The critical angle is an important concept when discussing the behavior of light as it travels between different mediums. It is the angle of incidence at which light is refracted along the boundary, rather than passing through to the next medium. Light strikes the surface in a manner that causes it to reflect back into the original medium, a phenomenon known as Total Internal Reflection (TIR).

• The critical angle is specific to the pair of media and depends on their refractive indices.
• The mathematical expression to calculate the critical angle, \( C \), is given by \( \sin C = \frac{1}{n} \), where \( n \) is the refractive index of the denser medium relative to the less dense medium.

In our exercise, the prism's refractive index is 1.524. Thus, the critical angle, \( C \), is derived as \( \arcsin(0.6562) \approx 41.1^{\circ} \). For total internal reflection to occur, the light must hit the interface at an angle greater than this critical angle.

The refractive index, denoted as \( n \), is crucial in determining how much light is bent, or refracted, when entering a new medium. It quantifies the speed reduction of light as it passes through different substances.

• A higher refractive index indicates that light travels more slowly through that medium.
• The refractive index is defined as the ratio of the speed of light in a vacuum to the speed of light in the medium.

For example, in the provided exercise, the prism has a refractive index of 1.524. This indicates that light travels slower in the prism than in air, affecting how light rays bend when they enter or exit the prism. The refractive index influences both the critical angle and how much the light ray bends inside the prism.
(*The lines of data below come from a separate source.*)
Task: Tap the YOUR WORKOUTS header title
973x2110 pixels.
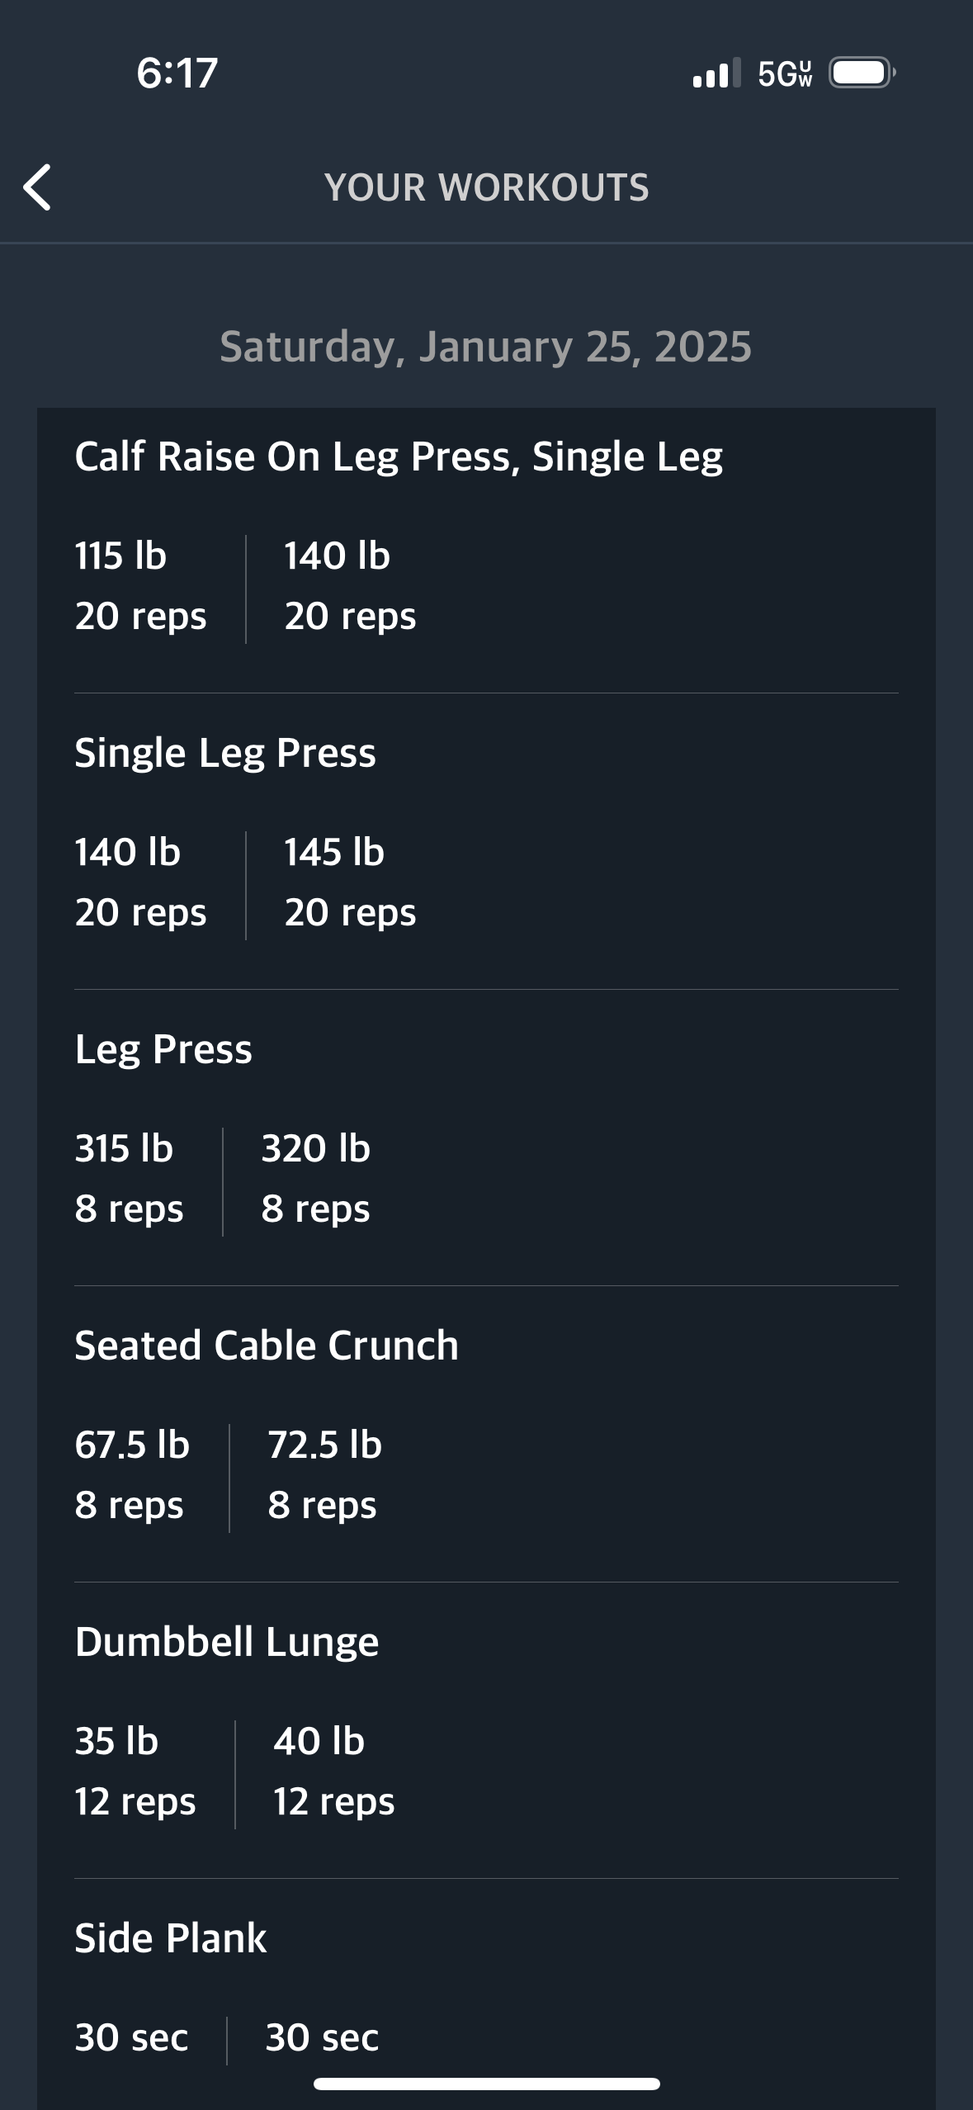Action: 487,187
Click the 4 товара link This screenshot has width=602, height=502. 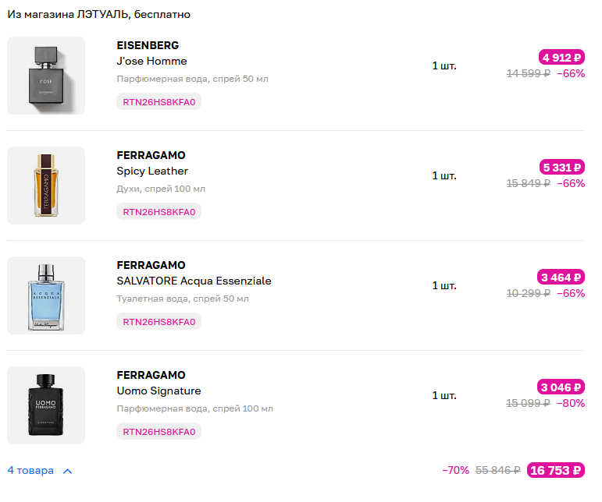point(31,471)
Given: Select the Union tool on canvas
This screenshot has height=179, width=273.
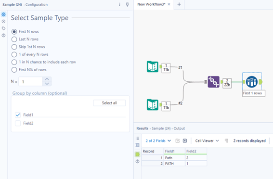Looking at the screenshot, I should click(214, 82).
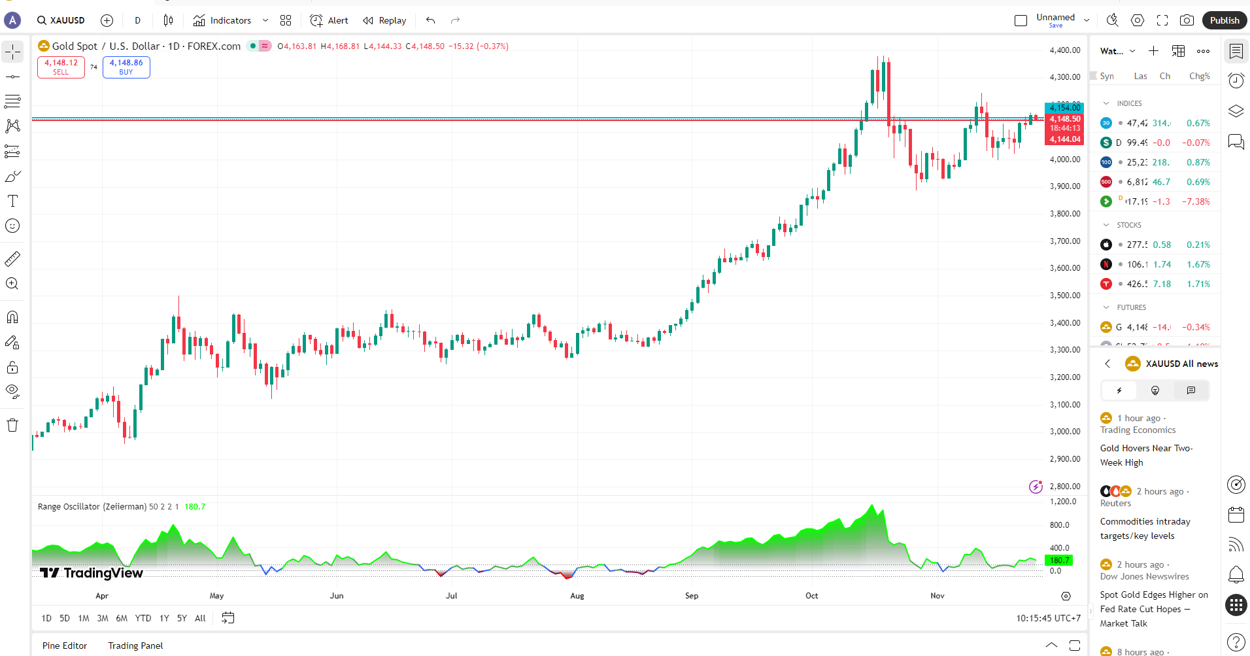The height and width of the screenshot is (656, 1250).
Task: Open the Layout setup grid icon
Action: (286, 20)
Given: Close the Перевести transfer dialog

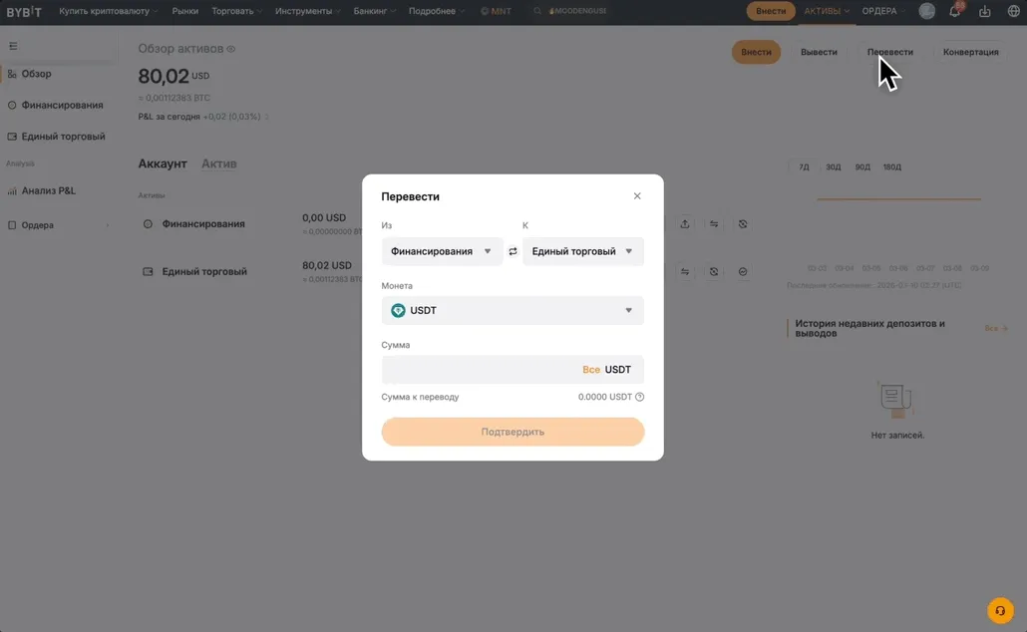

Snell's Law is a fundamental principle that describes the relationship between the angles of incidence and refraction when a light wave passes from one medium into another. It is a key equation in optics and can be written as:

• \( n_1 \sin i = n_2 \sin r \)

Where:

• \( n_1 \) and \( n_2 \) are the refractive indices of the initial and second medium.
• \( i \) is the angle of incidence.
• \( r \) is the angle of refraction.

In the exercise, Snell's Law was used to determine the angle of incidence required to achieve total internal reflection in a prism. At the first face of the prism, Snell's Law helps us calculate that the angle of incidence \( i_1 \) should be approximately \( 29^{\circ} \) to ensure that light suffers total internal reflection upon reaching the second face, given the critical angle and refractive index values.